Ludoteca o no, le onorevoli mamme e gli onorevoli papà potranno presto recarsi a Montecitorio con il proprio frugoletto e lasciarlo a personale di fiducia mentre loro lavorano in commissione o votano in aula. Qui disegni di legge, a pochi metri disegni a pastello – e non è detto che i secondi siano peggio. È sempre la Sereni, che ha coordinato il gruppo di lavoro, a specificare che la struttura non avrà costi aggiuntivi per la Camera, «se non quelli per gli allestimenti minimi di sicurezza» (quanto, se è lecito?) e sarà «autogestita dagli stessi genitori o da chi da loro indicato». L’idea, pare partita dalla neodeputata e neomamma Valentina Vezzali (Sc) ha raccolto consensi bipartisan, perfino tra i «signor No» del M5S. Le mamme grilline, tra le quali Roberta Lombardi, Mara Mucci e Gessica Rostellato, hanno votato entusiaste, solo un po’ rammaricate per non avere potuto creare «un asilo nido aperto anche ai cittadini della zona». Già , peccato, no? Però intanto i loro figli hanno un locale in cui giocare sotto occhi fidati a pochi metri da mamma o papà ; e i figli dei signori nessuno devono affrontare i labirinti della burocrazia, tra domande, Isee e liste d’attesa.

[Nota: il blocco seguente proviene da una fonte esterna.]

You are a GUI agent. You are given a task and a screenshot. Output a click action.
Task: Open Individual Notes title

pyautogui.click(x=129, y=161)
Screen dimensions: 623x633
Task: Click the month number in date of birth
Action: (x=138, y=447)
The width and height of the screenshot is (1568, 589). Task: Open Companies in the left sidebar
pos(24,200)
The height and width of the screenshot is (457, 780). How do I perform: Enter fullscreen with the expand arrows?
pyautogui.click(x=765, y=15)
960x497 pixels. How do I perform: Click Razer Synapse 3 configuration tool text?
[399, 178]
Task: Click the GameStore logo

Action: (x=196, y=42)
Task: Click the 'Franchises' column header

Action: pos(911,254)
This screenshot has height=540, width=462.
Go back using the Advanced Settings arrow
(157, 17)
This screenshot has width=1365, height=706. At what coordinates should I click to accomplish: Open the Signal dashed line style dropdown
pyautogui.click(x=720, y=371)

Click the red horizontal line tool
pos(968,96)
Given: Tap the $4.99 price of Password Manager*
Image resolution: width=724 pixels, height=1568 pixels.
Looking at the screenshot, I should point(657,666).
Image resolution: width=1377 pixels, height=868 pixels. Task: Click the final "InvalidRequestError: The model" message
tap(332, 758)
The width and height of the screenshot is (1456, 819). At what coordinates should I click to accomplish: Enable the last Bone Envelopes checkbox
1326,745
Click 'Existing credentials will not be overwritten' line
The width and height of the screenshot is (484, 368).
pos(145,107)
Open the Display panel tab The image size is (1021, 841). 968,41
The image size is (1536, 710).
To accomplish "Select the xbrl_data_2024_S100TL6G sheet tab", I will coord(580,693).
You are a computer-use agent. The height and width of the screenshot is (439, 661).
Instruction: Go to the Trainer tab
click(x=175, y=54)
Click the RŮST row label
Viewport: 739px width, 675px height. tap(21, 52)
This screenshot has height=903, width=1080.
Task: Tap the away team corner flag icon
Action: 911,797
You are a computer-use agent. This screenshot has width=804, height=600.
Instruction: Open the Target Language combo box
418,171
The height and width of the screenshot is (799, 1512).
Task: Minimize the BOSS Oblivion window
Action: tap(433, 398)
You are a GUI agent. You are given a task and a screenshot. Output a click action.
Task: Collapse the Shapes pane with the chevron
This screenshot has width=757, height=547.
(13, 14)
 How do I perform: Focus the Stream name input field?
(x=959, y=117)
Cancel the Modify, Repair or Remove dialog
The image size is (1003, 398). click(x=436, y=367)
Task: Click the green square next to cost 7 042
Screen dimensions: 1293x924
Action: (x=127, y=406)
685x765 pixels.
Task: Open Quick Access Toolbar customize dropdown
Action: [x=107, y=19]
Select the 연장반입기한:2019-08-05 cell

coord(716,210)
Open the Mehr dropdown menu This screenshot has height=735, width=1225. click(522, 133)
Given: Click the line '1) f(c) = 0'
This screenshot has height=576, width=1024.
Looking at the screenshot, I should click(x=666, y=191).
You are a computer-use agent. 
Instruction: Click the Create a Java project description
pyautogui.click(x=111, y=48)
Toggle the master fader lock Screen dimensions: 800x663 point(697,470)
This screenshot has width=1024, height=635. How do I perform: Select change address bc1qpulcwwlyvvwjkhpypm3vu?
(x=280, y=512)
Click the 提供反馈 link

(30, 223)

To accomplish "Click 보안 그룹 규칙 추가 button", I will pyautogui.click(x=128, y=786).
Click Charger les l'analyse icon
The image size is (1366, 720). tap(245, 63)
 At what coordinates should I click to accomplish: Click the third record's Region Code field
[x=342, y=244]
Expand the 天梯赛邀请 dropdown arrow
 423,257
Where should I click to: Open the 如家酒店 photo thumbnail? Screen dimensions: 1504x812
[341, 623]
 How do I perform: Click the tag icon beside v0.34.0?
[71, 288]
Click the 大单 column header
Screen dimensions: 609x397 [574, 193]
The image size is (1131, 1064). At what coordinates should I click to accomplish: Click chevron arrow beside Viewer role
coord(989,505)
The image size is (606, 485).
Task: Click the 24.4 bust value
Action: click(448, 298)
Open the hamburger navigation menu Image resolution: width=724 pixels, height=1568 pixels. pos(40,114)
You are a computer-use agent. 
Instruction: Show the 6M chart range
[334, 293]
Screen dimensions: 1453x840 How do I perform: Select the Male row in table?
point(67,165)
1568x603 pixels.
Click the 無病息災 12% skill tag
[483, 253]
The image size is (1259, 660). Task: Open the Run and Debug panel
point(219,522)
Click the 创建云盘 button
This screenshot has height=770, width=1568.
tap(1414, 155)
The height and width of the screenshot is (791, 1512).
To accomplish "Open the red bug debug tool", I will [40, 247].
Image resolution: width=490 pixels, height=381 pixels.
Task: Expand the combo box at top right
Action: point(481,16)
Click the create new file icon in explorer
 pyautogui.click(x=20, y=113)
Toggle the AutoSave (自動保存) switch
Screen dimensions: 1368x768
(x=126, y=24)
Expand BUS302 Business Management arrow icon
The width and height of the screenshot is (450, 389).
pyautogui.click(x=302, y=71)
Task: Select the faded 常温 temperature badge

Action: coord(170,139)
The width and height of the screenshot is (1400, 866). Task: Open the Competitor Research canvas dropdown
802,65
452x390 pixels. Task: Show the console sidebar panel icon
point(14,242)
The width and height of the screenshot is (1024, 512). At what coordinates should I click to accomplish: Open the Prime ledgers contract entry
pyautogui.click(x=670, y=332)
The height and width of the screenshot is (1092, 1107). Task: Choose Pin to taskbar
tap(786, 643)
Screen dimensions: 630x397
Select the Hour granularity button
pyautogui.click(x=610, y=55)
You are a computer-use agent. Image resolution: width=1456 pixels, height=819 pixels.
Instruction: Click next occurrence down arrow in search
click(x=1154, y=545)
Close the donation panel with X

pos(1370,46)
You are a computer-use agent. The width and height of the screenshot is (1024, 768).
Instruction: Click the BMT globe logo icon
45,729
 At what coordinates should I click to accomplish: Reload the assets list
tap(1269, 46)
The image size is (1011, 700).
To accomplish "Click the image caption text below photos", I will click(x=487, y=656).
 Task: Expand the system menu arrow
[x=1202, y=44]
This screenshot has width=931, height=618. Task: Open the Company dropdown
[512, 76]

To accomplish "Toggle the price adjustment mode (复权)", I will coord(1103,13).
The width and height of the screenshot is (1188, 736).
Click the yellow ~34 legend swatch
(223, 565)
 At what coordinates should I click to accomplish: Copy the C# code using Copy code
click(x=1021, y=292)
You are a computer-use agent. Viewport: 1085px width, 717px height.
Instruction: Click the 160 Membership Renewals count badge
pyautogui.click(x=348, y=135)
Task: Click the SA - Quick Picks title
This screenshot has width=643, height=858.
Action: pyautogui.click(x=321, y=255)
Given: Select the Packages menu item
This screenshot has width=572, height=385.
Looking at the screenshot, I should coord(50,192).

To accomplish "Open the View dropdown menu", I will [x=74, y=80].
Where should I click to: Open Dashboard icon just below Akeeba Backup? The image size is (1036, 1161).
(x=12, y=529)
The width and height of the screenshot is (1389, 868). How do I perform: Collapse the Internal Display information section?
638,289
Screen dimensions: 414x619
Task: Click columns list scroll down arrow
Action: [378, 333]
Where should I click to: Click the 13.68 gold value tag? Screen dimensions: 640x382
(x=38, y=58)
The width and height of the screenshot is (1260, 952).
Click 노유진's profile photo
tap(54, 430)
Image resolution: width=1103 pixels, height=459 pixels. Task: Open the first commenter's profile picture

Ma spostiamoci al ministero degli Esteri. Dove la situazione per genitori e pargoli è assai più interessante. Da 35 anni la Farnesina è dotata di asilo nido «aziendale», prima pubblica amministrazione in Italia a provvedersi di tale struttura allo scopo di «armonizzare vita lavorativa e familiare del personale». La struttura accoglie 60 bambini (in realtà si può arrivare a 66) di età compresa tra i 3 e i 36 mesi nella fascia oraria 8.30-16.30. Un superasilo, con qualità dei servizi altissima, metodo psicopedagogico Montessori, un «rapporto educatore/bambini stabilito nella proporzione ottimale di 1 a 6», un medico pediatra presente per tre ore al giorno almeno tre giorni a settimana e un’offerta formativa che, si legge, «è stata peraltro recentemente arricchita con l’inserimento di cicli di interventi per l’apprendimento della lingua inglese e della musica». Solo che in questo caso il costo a carico dell’amministrazione c’è ed è salato. Il bando per l’affidamento del servizio di gestione della struttura per il periodo dal 1° settembre 2014 al 31 luglio 2017, di recente scaduto, ha una base d’asta presunta di 2.400.000 euro per 33 mesi: il costo per bambino al mese è stratosferico, pari cioè, nel caso di 60 bambini, a 1.212 euro, solo in piccola parte coperto dalla retta pagata dalle famiglie. Il resto ce lo mette la Farnesina. Cioè noi. Che ci piaccia o no il metodo Montessori, sia chiaro.